Simon Owens's Media Newsletter

Simon Owens's Media Newsletter

How Austria’s biggest explainer podcast built a sustainable independent media business

Andreas Sator walked through the origin story of his podcast “Explain The World to Me.”

Simon Owens
May 26, 2026
∙ Paid

When Andreas Sator started working as an economics reporter at the Austrian newspaper Der Standard, he found himself trapped in a familiar journalistic frustration: he was writing about enormously important subjects that many readers simply didn’t understand. Stories about bond markets, eurozone policy, or the Greek debt crisis often relied on technical concepts that large portions of the audience had never encountered before. The problem wasn’t that readers lacked curiosity. It was that traditional journalism rarely slowed down long enough to explain the basics.

That realization ultimately led Sator to launch Erklär mir die Welt — German for “Explain the World to Me” — a longform explainer podcast that has since become one of Austria’s most successful independent media properties. What began in 2018 as a side project produced while still working part-time at a newspaper has evolved into a multi-revenue media business reaching roughly 60,000 monthly listeners, generating around €150,000 in annual revenue, and spawning a second niche podcast focused on climate and biodiversity. Along the way, Sator has built a business that reflects a broader shift happening across global media: audiences increasingly gravitate toward trusted personalities who can make complicated subjects feel approachable, conversational, and human.

In our interview, we discussed the Austrian podcast market, how he monetizes the podcast, and why he decided to launch a new show about climate change.

Let’s jump into it…

Discovering the Power of Explainer Journalism

Sator’s path into podcasting began long before audio entered the picture. He originally studied economics and entered journalism through traditional media, covering economic policy and financial crises for Der Standard, one of Austria’s largest left-leaning newspapers.

But after several years of daily reporting, he began to feel constrained by newspaper journalism. “I started to get a bit bored by this daily rhythm of going into the office, talking to a bunch of people, writing an article, and then doing the same thing the next day,” he said.

The turning point came when he launched a personal finance column documenting how he would invest €10,000 of his own savings. Rather than writing abstract investment advice, Sator used his own experience as the organizing framework. He explained concepts like ETFs, bonds, and equities while publicly walking readers through his decisions.

The column immediately resonated.

Within three months, he had amassed roughly 12,000 newsletter subscribers — an enormous number for Austria’s relatively small media market. More importantly, the feedback was fundamentally different from the responses he had received as a traditional economics reporter.

“People found it very useful for their own life,” he said. “And it was also very different because I didn’t hide behind my journalistic neutrality. I was out there with my face and telling people about private things.”

That experience exposed two dynamics that would later define his podcasting strategy.

First, audiences desperately wanted journalism that explained complicated subjects without making them feel unintelligent. Sator realized many readers simply lacked the foundational knowledge necessary to follow traditional economic coverage. “Most people in Austria don’t own shares, they don’t know what bonds are,” he explained.

ENTRIES SHOWN:
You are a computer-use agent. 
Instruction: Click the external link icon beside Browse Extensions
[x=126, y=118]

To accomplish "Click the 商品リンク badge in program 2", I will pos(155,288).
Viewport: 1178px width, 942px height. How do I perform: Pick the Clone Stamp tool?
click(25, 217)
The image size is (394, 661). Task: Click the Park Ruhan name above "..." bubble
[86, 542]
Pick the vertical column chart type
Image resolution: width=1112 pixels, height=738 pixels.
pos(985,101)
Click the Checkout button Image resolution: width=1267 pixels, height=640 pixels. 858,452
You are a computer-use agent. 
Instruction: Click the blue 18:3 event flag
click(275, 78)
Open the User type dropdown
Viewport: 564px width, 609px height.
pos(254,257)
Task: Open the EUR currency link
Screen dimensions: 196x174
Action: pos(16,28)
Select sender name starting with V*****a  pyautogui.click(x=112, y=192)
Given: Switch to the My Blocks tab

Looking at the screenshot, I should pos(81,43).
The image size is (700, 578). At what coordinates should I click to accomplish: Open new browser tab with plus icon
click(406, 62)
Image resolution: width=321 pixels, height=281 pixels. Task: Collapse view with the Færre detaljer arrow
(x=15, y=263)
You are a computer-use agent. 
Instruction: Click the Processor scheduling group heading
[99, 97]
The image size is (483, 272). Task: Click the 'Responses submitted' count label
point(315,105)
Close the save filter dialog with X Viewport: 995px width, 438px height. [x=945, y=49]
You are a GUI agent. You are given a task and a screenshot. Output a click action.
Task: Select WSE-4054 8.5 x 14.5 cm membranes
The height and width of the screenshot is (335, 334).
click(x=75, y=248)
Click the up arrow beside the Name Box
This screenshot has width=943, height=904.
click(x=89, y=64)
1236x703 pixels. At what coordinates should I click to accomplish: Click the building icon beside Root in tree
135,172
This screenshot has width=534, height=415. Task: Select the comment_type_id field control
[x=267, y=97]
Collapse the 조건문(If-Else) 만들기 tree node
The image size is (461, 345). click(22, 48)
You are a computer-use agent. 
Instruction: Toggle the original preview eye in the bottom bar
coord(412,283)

YOUR INSTRUCTIONS: Reproduce word for word the passage of the podcast article that opens with the words containing "The column immediately" and closes with "traditional economics reporter.". Draw only on the podcast article, not on the records.

ANSWER TO THIS EXERCISE:
The column immediately resonated.

Within three months, he had amassed roughly 12,000 newsletter subscribers — an enormous number for Austria’s relatively small media market. More importantly, the feedback was fundamentally different from the responses he had received as a traditional economics reporter.